We were preparing lunch in the boy scouts when a friend arrived in a grand flourish. He exploded from his family car and his right hand shot in the air as if he was answering the question ‘who wants to live today?’. He had brought Scottish Bangers to us. He had just discovered they were available at Foodland and had not had them since he had lived in Australia years ago. Apparently bangers should be fried in a pan and served on the side of something. We cut them up and put them in soup. My friend nearly wept at the misuse of them all through lunch. He made such a dramatic fuss that our scoutmaster finally shouted to him that the bangers were in the soup and there was nothing he could do about it and eat them and quit crying.
Sometimes we lose something before our plans are fulfilled. It can devastate us.
When I die I really hope that I am remembered as a great father and grandfather. I hope they go on and on about the stories I told and what an inspiration I was. But none of this is on my friends or children to do. If I want to be remembered that way it is entirely up to me. Once I am gone I have no say what happens. They can cremate me and scatter me in the ocean, sell my corpse to science or put me in soup. I don’t care, I’ll be gone.

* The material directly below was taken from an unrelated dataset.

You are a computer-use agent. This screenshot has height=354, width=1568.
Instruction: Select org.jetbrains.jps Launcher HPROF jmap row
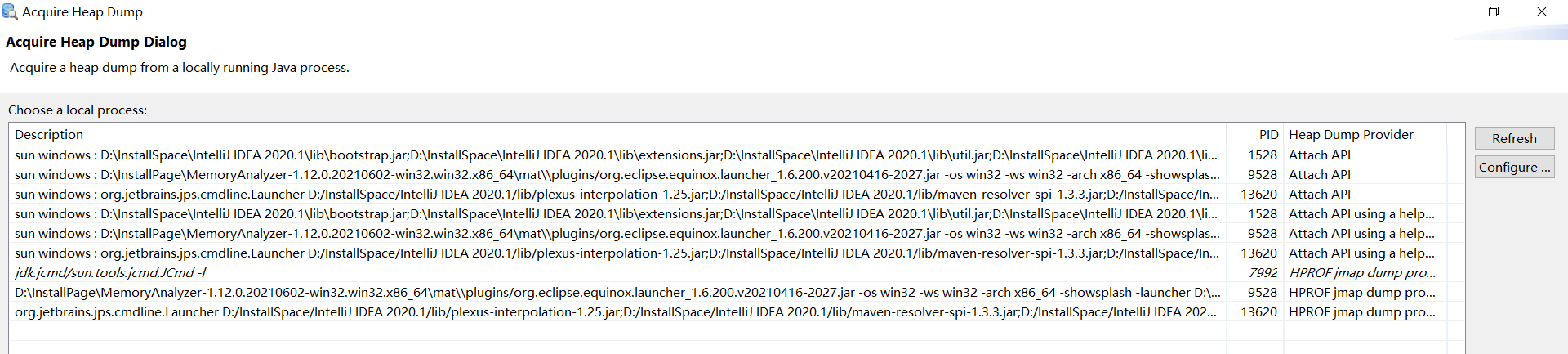[572, 312]
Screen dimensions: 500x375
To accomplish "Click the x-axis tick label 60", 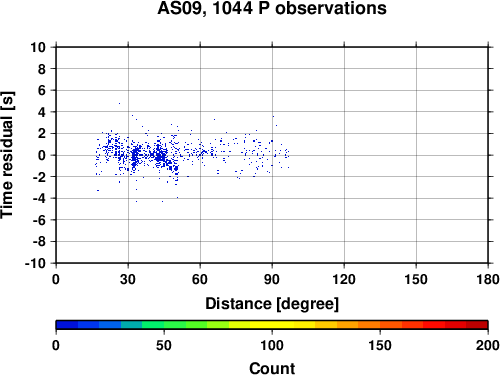I will coord(200,279).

When someone loses a family member or loved one or friend they can go to all kind of measures to preserve their memory. Crosses on the side of the road, stickers on the back window of cars, and tattoos are just a few examples.
Soldiers can be honored to help their comrades in arms go on. Families can receive closure from burials and memorials. Senseless deaths can be brought to the attention of others to perhaps prevent it happening again.

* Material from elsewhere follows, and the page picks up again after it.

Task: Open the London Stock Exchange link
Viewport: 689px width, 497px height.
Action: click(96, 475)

People can do what they feel is right as long as they don’t deceive themselves. Anything they do to honor the lost is not for the lost it is for them. It is those left behind that miss their loved one. It is those who grieve who have the pain. The one who is lost is not benefited by anything. They are gone.
Naomi died eight years ago tomorrow and yes I still miss her and of course I wish she was still here. But it doesn’t honor her to dwell on her loss or wallow in misery or use the lost child card playing the game of life. But more that dishonoring her memory is this, I have to move on. This is my life now and today with no Naomi. I have other things to care more about.
Sometimes we lose something or someone before our plans (like walking her down the aisle at her wedding) are fulfilled. It can devastate us. But we can and must heal and move on.